After that you’ll be inside the debian machine so you can install packages you need with apt-get to read from the journal. Which I guess is just apt-get systemd, not sure there’s a way to get journalctl without all of it.

If that is proving too complicated on a windows machine then an alternative is just to make a debian VM. Then you’ll have a full debian box to work with and can mount the sdcard in there by following the instructions for whatever VM software you’re using.

Regarding SD cards, I am using a Sandisk Max Endurance SD Card in my RPi for Home Assistant. Hopefully it will last like Sandisk says it will, been only 1 month now. That said, I do have nightly backups to Google Drive running.

This might help to check your SD card for errors: How to Check an SD Card for Errors. But I advise you to not make any changes to the card, just check if the card is dying.

I actually suspect the RPi4 itself was responsible for this.

I tried another SD card and it also wasn’t working, I was getting the ACT light giving a constant quick pulse of light so the pi itself couldn’t read the SD cards.
On top of that, I still couldn’t get any output from the HDMI port and suddenly it wasn’t appearing in my router’s list of connected devices.

Using RPi imager I wrote PINN to the second SD card, and it’s now seemingly fixed the problem. I’m still not sure what went wrong to begin with, but from now on will be running HA from a drive rather than an SD card, if I can just write an SD card to fix the issue hopefully without jeopardising my data on the external drive.

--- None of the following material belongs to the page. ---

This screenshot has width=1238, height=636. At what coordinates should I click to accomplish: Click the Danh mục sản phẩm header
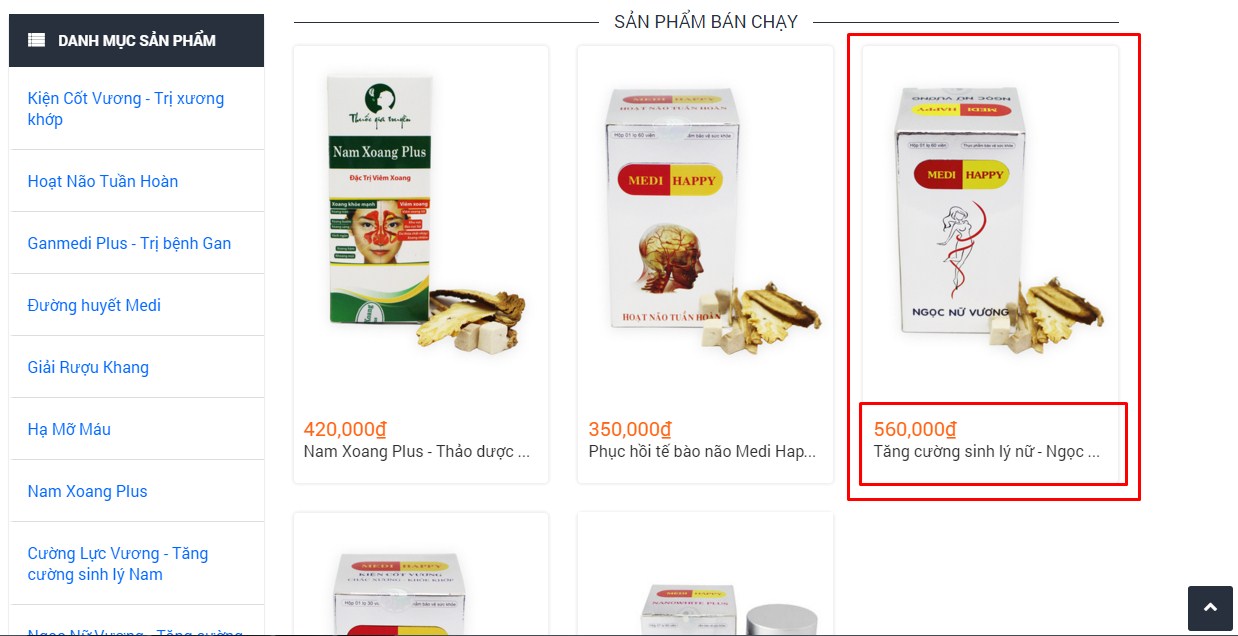136,41
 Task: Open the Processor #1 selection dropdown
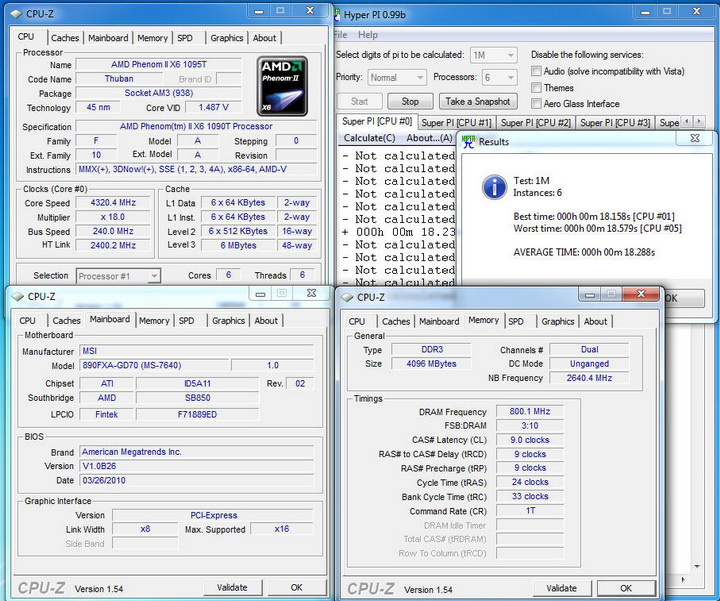(x=117, y=276)
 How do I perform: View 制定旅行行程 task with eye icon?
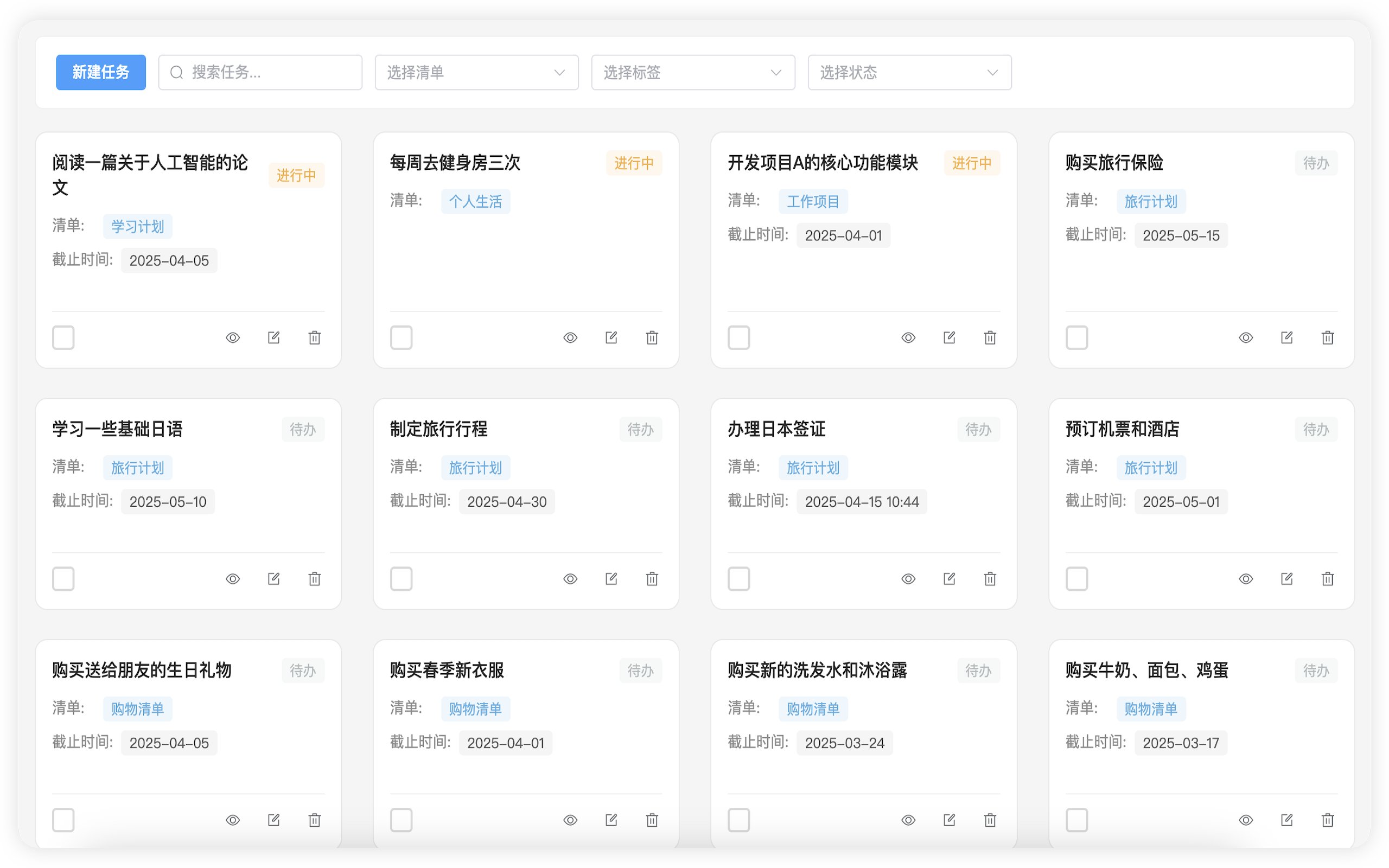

Regardless, I’m almost certain it’s the Pi’s fault and not anything else. When I have the time I’ll mount the original SD card and perform an autopsy.

1 Like

Is your Pi not just under-powered? Try a heavier power supply… :wink:

1 Like

How did you “try” another SD card?

Verify the pi.
Get a new SD card and use the Raspberry Pi Imager to flash the latest Pi OS image.
Plug this SD into your Pi and apply power.
This will install the Pi OS on that SD card.

Why Pi OS and not some other test?
Simple, the Pi OS is pretty I/O intensive and is there is a problem with the Pi you won’t be able to install it.

If you see the low power warning on the Pi display, then the power supply may be your problem. Low power while writing data to an SD can corrupt the card.

I am also thinking that your SD card has failed.

Since you have a backup, why not just reinstall Home Assistant and restore from the last backup?